Data excerpts
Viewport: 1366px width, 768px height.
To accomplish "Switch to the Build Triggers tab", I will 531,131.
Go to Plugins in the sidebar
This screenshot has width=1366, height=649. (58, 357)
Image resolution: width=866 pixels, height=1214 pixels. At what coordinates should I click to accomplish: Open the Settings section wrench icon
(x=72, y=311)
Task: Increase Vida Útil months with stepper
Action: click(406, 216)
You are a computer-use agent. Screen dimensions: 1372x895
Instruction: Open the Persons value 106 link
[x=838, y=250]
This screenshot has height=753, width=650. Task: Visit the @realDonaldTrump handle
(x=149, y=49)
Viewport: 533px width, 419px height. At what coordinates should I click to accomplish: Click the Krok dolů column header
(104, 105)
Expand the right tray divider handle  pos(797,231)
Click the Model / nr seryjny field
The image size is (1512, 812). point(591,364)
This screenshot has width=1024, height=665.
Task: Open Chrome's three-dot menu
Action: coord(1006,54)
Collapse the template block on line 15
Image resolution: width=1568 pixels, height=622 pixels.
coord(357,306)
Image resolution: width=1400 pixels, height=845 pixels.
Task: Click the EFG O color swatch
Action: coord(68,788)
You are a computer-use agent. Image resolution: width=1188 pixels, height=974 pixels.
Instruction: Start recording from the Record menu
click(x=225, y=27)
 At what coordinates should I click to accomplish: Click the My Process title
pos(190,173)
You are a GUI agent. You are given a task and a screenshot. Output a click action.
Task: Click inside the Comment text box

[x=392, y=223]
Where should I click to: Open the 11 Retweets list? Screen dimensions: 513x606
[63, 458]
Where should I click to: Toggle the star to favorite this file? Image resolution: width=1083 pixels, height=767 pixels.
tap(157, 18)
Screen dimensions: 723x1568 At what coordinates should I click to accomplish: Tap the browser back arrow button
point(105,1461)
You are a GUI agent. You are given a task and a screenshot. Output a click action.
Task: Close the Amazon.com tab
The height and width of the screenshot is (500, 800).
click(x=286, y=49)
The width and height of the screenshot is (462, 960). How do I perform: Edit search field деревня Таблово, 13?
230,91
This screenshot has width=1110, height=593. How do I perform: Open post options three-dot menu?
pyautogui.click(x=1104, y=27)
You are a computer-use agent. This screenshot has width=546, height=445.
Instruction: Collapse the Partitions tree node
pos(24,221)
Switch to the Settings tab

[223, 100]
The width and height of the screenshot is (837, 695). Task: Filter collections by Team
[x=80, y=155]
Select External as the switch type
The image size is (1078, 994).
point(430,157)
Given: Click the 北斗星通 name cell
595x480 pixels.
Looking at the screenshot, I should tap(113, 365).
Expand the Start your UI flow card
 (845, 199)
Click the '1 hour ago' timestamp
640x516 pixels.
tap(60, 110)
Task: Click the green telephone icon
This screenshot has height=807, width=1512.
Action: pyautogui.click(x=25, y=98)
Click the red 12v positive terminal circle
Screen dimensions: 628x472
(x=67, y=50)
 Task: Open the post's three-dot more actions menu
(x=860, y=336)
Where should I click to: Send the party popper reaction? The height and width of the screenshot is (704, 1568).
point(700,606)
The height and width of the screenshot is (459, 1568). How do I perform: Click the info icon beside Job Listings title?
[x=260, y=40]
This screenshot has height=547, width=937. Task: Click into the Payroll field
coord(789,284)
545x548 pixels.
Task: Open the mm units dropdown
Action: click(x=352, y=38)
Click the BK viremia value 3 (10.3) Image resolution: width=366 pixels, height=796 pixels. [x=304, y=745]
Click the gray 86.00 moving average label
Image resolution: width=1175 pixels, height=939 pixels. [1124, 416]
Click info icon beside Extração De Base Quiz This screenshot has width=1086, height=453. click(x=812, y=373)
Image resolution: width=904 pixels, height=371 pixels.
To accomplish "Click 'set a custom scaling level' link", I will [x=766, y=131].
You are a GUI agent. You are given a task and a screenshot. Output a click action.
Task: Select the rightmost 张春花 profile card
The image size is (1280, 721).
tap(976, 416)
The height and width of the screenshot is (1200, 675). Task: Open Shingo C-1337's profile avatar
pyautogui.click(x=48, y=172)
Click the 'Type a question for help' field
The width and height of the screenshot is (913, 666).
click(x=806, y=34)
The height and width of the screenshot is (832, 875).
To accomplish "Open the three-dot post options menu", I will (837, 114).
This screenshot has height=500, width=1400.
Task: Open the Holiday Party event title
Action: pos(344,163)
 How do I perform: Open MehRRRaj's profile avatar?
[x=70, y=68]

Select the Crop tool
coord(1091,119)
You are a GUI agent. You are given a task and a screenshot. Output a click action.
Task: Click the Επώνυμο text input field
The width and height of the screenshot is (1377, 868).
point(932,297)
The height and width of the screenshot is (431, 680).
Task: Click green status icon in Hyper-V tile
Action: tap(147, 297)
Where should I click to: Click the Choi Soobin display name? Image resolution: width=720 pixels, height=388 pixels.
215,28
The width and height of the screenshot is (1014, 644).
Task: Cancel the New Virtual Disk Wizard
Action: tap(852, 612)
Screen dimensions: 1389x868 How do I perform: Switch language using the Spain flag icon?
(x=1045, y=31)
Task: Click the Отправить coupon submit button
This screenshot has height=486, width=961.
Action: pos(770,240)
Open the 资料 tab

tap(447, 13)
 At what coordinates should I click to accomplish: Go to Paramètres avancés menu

■ **Directions**
Each line must be set down again exactly as above, with no line omitted.

■ **Output**
Viewport: 1366px width, 768px height.
To accomplish "Switch to the Build Triggers tab", I will 531,131.
Go to Plugins in the sidebar
This screenshot has width=1366, height=649. (58, 357)
Image resolution: width=866 pixels, height=1214 pixels. At what coordinates should I click to accomplish: Open the Settings section wrench icon
(x=72, y=311)
Task: Increase Vida Útil months with stepper
Action: click(406, 216)
You are a computer-use agent. Screen dimensions: 1372x895
Instruction: Open the Persons value 106 link
[x=838, y=250]
This screenshot has height=753, width=650. Task: Visit the @realDonaldTrump handle
(x=149, y=49)
Viewport: 533px width, 419px height. At what coordinates should I click to accomplish: Click the Krok dolů column header
(104, 105)
Expand the right tray divider handle  pos(797,231)
Click the Model / nr seryjny field
The image size is (1512, 812). point(591,364)
This screenshot has width=1024, height=665.
Task: Open Chrome's three-dot menu
Action: coord(1006,54)
Collapse the template block on line 15
Image resolution: width=1568 pixels, height=622 pixels.
coord(357,306)
Image resolution: width=1400 pixels, height=845 pixels.
Task: Click the EFG O color swatch
Action: coord(68,788)
You are a computer-use agent. Image resolution: width=1188 pixels, height=974 pixels.
Instruction: Start recording from the Record menu
click(x=225, y=27)
 At what coordinates should I click to accomplish: Click the My Process title
pos(190,173)
You are a GUI agent. You are given a task and a screenshot. Output a click action.
Task: Click inside the Comment text box

[x=392, y=223]
Where should I click to: Open the 11 Retweets list? Screen dimensions: 513x606
[63, 458]
Where should I click to: Toggle the star to favorite this file? Image resolution: width=1083 pixels, height=767 pixels.
tap(157, 18)
Screen dimensions: 723x1568 At what coordinates should I click to accomplish: Tap the browser back arrow button
point(105,1461)
You are a GUI agent. You are given a task and a screenshot. Output a click action.
Task: Close the Amazon.com tab
The height and width of the screenshot is (500, 800).
click(x=286, y=49)
The width and height of the screenshot is (462, 960). How do I perform: Edit search field деревня Таблово, 13?
230,91
This screenshot has width=1110, height=593. How do I perform: Open post options three-dot menu?
pyautogui.click(x=1104, y=27)
You are a computer-use agent. This screenshot has width=546, height=445.
Instruction: Collapse the Partitions tree node
pos(24,221)
Switch to the Settings tab

[223, 100]
The width and height of the screenshot is (837, 695). Task: Filter collections by Team
[x=80, y=155]
Select External as the switch type
The image size is (1078, 994).
point(430,157)
Given: Click the 北斗星通 name cell
595x480 pixels.
Looking at the screenshot, I should tap(113, 365).
Expand the Start your UI flow card
 (845, 199)
Click the '1 hour ago' timestamp
640x516 pixels.
tap(60, 110)
Task: Click the green telephone icon
This screenshot has height=807, width=1512.
Action: pyautogui.click(x=25, y=98)
Click the red 12v positive terminal circle
Screen dimensions: 628x472
(x=67, y=50)
 Task: Open the post's three-dot more actions menu
(x=860, y=336)
Where should I click to: Send the party popper reaction? The height and width of the screenshot is (704, 1568).
point(700,606)
The height and width of the screenshot is (459, 1568). How do I perform: Click the info icon beside Job Listings title?
[x=260, y=40]
This screenshot has height=547, width=937. Task: Click into the Payroll field
coord(789,284)
545x548 pixels.
Task: Open the mm units dropdown
Action: click(x=352, y=38)
Click the BK viremia value 3 (10.3) Image resolution: width=366 pixels, height=796 pixels. [x=304, y=745]
Click the gray 86.00 moving average label
Image resolution: width=1175 pixels, height=939 pixels. [1124, 416]
Click info icon beside Extração De Base Quiz This screenshot has width=1086, height=453. click(x=812, y=373)
Image resolution: width=904 pixels, height=371 pixels.
To accomplish "Click 'set a custom scaling level' link", I will [x=766, y=131].
You are a GUI agent. You are given a task and a screenshot. Output a click action.
Task: Select the rightmost 张春花 profile card
The image size is (1280, 721).
tap(976, 416)
The height and width of the screenshot is (1200, 675). Task: Open Shingo C-1337's profile avatar
pyautogui.click(x=48, y=172)
Click the 'Type a question for help' field
The width and height of the screenshot is (913, 666).
click(x=806, y=34)
The height and width of the screenshot is (832, 875).
To accomplish "Open the three-dot post options menu", I will (837, 114).
This screenshot has height=500, width=1400.
Task: Open the Holiday Party event title
Action: pos(344,163)
 How do I perform: Open MehRRRaj's profile avatar?
[x=70, y=68]

Select the Crop tool
coord(1091,119)
You are a GUI agent. You are given a task and a screenshot. Output a click action.
Task: Click the Επώνυμο text input field
The width and height of the screenshot is (1377, 868).
point(932,297)
The height and width of the screenshot is (431, 680).
Task: Click green status icon in Hyper-V tile
Action: tap(147, 297)
Where should I click to: Click the Choi Soobin display name? Image resolution: width=720 pixels, height=388 pixels.
215,28
The width and height of the screenshot is (1014, 644).
Task: Cancel the New Virtual Disk Wizard
Action: tap(852, 612)
Screen dimensions: 1389x868 How do I perform: Switch language using the Spain flag icon?
(x=1045, y=31)
Task: Click the Отправить coupon submit button
This screenshot has height=486, width=961.
Action: pos(770,240)
Open the 资料 tab

tap(447, 13)
 At what coordinates should I click to accomplish: Go to Paramètres avancés menu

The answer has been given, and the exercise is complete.